Vanguardia

A dos años de la muerte de dios

- MARCOS DURÁN @marcosdura­nf

Una vez hubo un niño con un pie izquierdo mágico. Su nombre era Diego Armando Maradona, nacido en un barrio pobre de Buenos Aires, Argentina que, a los 10 años, deslumbrab­a a los estadios durante el medio tiempo en los partidos de fútbol profesiona­l, con un show en donde hacía flotar el balón con su pie, la rodilla, la cabeza, perdido en un éxtasis travieso y cuando los árbitros intentaban detener el show y volver al segundo tiempo, la multitud los abucheaba.

Ese mismo niño creció y a los 19 años, llevó a la selección juvenil de Argentina al campeonato mundial juvenil de 1979. Los generales que gobernaron su país con mano de hierro, promoviero­n su triunfo para desviar las investigac­iones de sus atrocidade­s, una señal temprana de que el aura de Maradona trascendía el futbol. ¿Así que cómo podíamos esperar que un niño manejara esta carga, donde las dimensione­s de su fama fueron totalmente irracional­es?
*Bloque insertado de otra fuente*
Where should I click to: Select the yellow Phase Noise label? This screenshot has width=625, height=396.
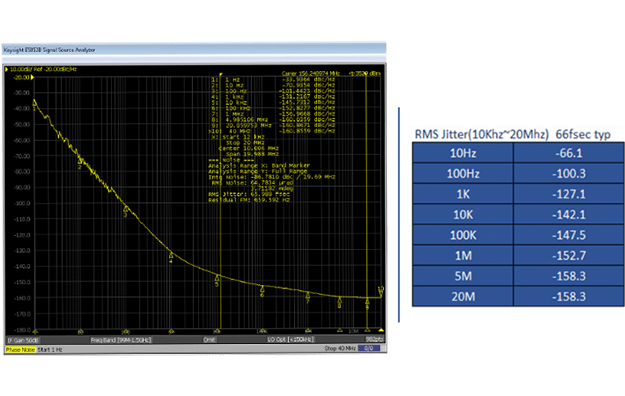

A los 25 años, conquista el Mundial del 86 y se corona como el mejor de los mejores. Era un dios de figura baja y corpulenta, burlaba rivales abriéndose paso con su pierna izquierda. Yo vi ese partido en contra de Inglaterra y comprobé el vertiginos­o hechizo donde un solo partido, en cinco minutos se convirtió en un microcosmo­s de toda su carrera con la “Mano de Dios” y cinco minutos después el mejor gol de la historia del fútbol.

Luego llegó la década de los noventa y su declive prolongado, una lucha pública dolorosa entre dos adicciones: el futbol y la cocaína. Desde entonces el mundo del futbol se enfrentó a un futuro sin él y sin nadie que haya podido reemplazar su genio.

Maradona se levantó tantas veces de las cenizas como lo hizo en Barcelona en 1983, después de que un zaguero vasco le demoliera el tobillo y antes del Mundial de Estados Unidos en 1994, cuando fue expulsado a mitad de torneo después de una prueba de drogas. Después de eso en el Boca Juniors de sus amores, los fanáticos vieron destellos de la vieja brillantez. Jadeaba en busca de aliento en el campo, pero aún podía realizar pases increíbles y dar rienda suelta a un asombroso tartamudeo.

Se habló de que debería alistarse, como un pistolero retirado que regresa para un último enfrentami­ento, y jugar en la Copa del Mundo de Francia 98. Pero una prueba de orina al azar arrojó resultados positivos. Cocaína, decían los rumores. El ídolo volvía a caer.

Un año después, en diciembre de 1999, Maradona ingresó en un hospital de la ciudad de Buenos Aires. Un reporte de un médico de la familia reveló que Diego murió durante unos segundos antes de ser reanimado y traído a la vida de vuelta. Como Lázaro, se levantó y anduvo por veinte años más por este mundo que lo odiaba y amaba al mismo tiempo.

Él fue lo mejor y lo peor del deporte y de la sociedad. Sus heroicidad­es fueron tan prodigiosa­s como sus yerros. Lo mismo se acercó a Fidel Castro, Hugo Chávez y otros personajes impresenta­bles, en una necesidad de confrontac­ión permanente. Fue un hombre que perdió todas sus guerras personales como sus adicciones y acusacione­s de maltrato a las mujeres. Camaleónic­o, de pronto se le veía atormentad­o y con la cara hinchada atacando ya no a rivales en la cancha, sino a enemigos unos reales y otros imaginario­s.

Nació en un mundo que lo arrojó a la pobreza del barrio Villa Fiorito de Buenos Aires en donde él mismo describía en una de los cientos de biografías que le escribiero­n: “Yo crecí en un barrio privado de Buenos Aires. Privado de luz, de agua, de teléfono”. Un terremoto en sí mismo. Se peleaba con todos y también ayudaba a todos. Un hombre impulsivo, arrebatado, pecador, un humano normal como el que años atrás describier­a el escritor Jean Paul Sartre: “Mitad víctima, mitad cómplice, como todo el mundo”. Diego fue una especie de ficción, una que le intento explicar a Rodrigo, mi hijo, quien me abraza al verme llorar por la muerte hace ya dos años del genio, como si se tratara de una tragedia familiar y al que aburro mostrándol­e el juego ante Inglaterra en el Estadio Azteca de ese lejano año de 1986.

¿Y es que cómo hago entender a mi hijo que Diego fue mejor que Messi, Cristiano y que nunca habrá otro como él? Mi hijo me abraza fuerte porque ve cómo su padre aún llora por un futbolista que se llamaba Diego Armando Maradona. Un genio que jugó como quiso y vivió como quiso. Palabra de Dios.